Skip Navigation | ANU Home | Search ANU | Search FEIT | Feedback
The Australian National University
Faculty of Engineering and Information Technology (FEIT)
Department of Computer Science
Printer Friendly Version of this Document
High Performance Scientific Computing COMP3320

COMP3320/6464 2006: Laboratory 3

Loops and Memory Access Patterns

The aim of this lab is to investigate various aspects of loops and their performance

YOU MUST LOGON TO IWAKI TO DO THIS LAB

Start by creating a directory and copying all the relevant programs into that directory:

  mkdir lab3
  cd lab3
  cp -r /dept/dcs/comp3320/public/lab3/* .


Lab Assessment

You are not required to submit labs, but all lab material is examinable! You are therefore advised to record you answers to each question.

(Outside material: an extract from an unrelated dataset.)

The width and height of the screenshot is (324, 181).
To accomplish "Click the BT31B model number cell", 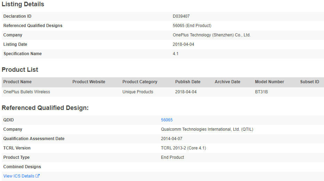I will tap(261, 92).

If you copied the files as above you will have a template answer file called:

COMP3320_LAB3.txt

Where relevant write answers in plain text in this file. At the end of the lab you should have created the following files
  • COMP3320_LAB3.txt: text answers to questions below
  • matvec0.c: matrix vector product included unrolled dot product algorithms
  • matvec1.c: COMP6464 only - matrix vector product included unrolled daxpy based algorithms
  • matvec2.c: benchmark code including modifications to test unrolled dot product and (comp6464) daxpy algorithms
  • myvec.c: unrolled dot product and (comp6464) daxpy algorithms


Assembly, Aliasing and Dependency

Objective - to clearly see compiler generated loop unrolling in the assembly code and to understand what is meant by aliasing and its implications

File vadd.c contains the following code:
     void vadd(int n, double a[], double b[]){
       int k;
       for (k = 0; k < n; k++){
          a[k] = a[k] + b[k];
       }
     }
that sums together two vectors. You should now appreciate that on the SPARC architecture and under the right conditions this loop can achieve a peak performance of 1 loop iteration every 3 clock cycles. (If you are unclear about this talk to your tutor,i.e. me!)

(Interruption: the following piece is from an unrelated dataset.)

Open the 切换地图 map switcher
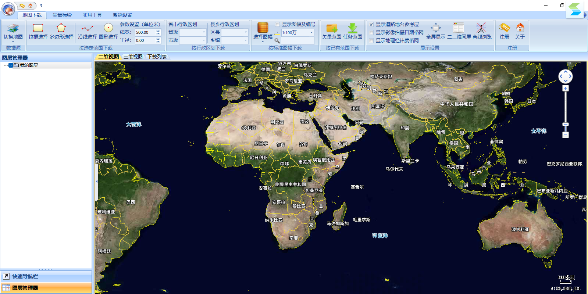The image size is (588, 294). 13,32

We are going to have a look at the SPARC assembly. We generate this using the -S compiler flag. Use the following command:

	cc -fast -xarch=v8plusa -xprefetch=no -S vadd.c
or
        make vadd.s
The assembly is placed in a file with a .s postfix, ie vadd.s. Note the -xprefetch=no command tells the compiler not to generate prefetch instructions. Prefetches are like early loads that aim to bring data from memory to cache in advance of needing the data. They take up a load/store instruction slot - and in this case complicate the assembly. (At a later stage you can try removing this line and comparing the assembly.)

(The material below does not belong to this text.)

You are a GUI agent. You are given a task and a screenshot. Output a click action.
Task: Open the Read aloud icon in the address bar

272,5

Inspect the assembly. The main part of the for loop should be indicated by references to the label L900000107. You don't need to know a huge amount of SPARC assembly, but here are some basic commands:

  ldd    - load double (8 bytes)
  std    - store double (8 bytes)
  add    - integer add
  cmp    - integer comparison
  fadd   - floating point add
  ble,pt - branch if less or equal to zero to specified label. Note the
           ,pt means branch is predicted to be taken, pn is predicted 
           not taken
  1. From the assembly cut out all those lines that form the main body of the loop. This is all assembly instructions that are repeated as the L900000107 loop is repeated. (Remember SPARC assembly has a branch delay slot)
  2. The compiler has automatically unrolled the loop. How many times has it been unrolled. Justify your answer.
  3. Using the grouping rules for the SPARC architecture, and assuming that data is loaded from level 1 cache (2 cycle latency), how many cycles will it take for 1 iteration of this unrolled loop to complete. There is one piece of extra information you require. Store operations on the UltraSPARC can actually be issued immediately after the instruction that creates the data to be stored. This is because the store operation goes to a store queue that waits for the data to arrive in the correct register. Thus in one cycle we can do fadd %f1,%f2,%f3 and then in the next cycle we can immediately issue a std %f3,[int_address].
We are now going to run vadd.c. The calling program is runadd.c. Type
	make runadd1
This will produce the runadd1 executable that can be run by typing
	runadd1 number
where number is an integer less than 500. The program allocates an array (a), initializes the elements to 1.0 and then calls vadd. The values of the array are printed before and after calling vadd.
  1. Look at the code. Write down an expression in terms of a[i], a[i+n], a[i-n] etc to indicated what the program is doing. (Convince yourself that the program is working correctly, ie. for small n work out results on paper by hand and make sure you agree with the program).
Now type
	make runadd2
this will use exactly the same source code to produce the runadd2 executable.
  1. Run runadd2 with input of 5, 10, 15, 20, and 25. You should find the "final a" output is correct for input values of 5, 10, and 15 but wrong for input values of 20 and 25. (Note: if this were a real life application it would appear to work fine for small cases, but give big errors for large! Highlighting the need to do extensive testing on real codes!) However the results for runadd1 are always correct. Give a detailed explanation as to what is happening and why runadd2 gives errors (but only in some cases).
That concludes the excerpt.